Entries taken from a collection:
# # #

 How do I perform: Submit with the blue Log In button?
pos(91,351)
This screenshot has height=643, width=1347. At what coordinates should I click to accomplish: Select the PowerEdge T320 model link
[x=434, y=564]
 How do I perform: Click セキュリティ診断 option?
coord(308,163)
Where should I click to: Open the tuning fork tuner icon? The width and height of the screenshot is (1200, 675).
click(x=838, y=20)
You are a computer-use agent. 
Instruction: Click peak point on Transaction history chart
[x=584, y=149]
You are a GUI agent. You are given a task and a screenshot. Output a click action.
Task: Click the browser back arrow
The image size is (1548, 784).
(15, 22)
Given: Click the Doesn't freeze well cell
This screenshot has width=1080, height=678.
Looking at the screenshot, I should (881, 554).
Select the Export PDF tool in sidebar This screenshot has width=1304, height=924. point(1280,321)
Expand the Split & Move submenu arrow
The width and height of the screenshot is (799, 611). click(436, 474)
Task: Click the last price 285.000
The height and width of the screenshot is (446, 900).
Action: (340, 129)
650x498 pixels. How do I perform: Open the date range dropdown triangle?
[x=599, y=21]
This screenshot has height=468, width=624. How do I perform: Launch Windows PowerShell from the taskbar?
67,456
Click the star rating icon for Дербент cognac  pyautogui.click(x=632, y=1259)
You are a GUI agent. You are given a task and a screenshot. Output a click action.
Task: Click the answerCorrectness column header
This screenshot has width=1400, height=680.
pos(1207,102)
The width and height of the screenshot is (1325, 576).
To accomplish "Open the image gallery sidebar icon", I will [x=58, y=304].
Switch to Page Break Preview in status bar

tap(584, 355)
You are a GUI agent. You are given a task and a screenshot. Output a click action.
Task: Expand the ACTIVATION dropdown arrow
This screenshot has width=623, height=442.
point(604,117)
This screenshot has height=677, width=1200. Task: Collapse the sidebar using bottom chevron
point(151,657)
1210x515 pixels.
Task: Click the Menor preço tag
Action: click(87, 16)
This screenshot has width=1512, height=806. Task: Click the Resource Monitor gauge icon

# # #

■ **The task**:
From the records above, retype only the lines starting at the line that contains "Expand the Split & Move submenu arrow" and ending at the line that contains "The width and height of the screenshot is (1325, 576).", both included.

■ **Response below**:
Expand the Split & Move submenu arrow
The width and height of the screenshot is (799, 611). click(436, 474)
Task: Click the last price 285.000
The height and width of the screenshot is (446, 900).
Action: (340, 129)
650x498 pixels. How do I perform: Open the date range dropdown triangle?
[x=599, y=21]
This screenshot has height=468, width=624. How do I perform: Launch Windows PowerShell from the taskbar?
67,456
Click the star rating icon for Дербент cognac  pyautogui.click(x=632, y=1259)
You are a GUI agent. You are given a task and a screenshot. Output a click action.
Task: Click the answerCorrectness column header
This screenshot has width=1400, height=680.
pos(1207,102)
The width and height of the screenshot is (1325, 576).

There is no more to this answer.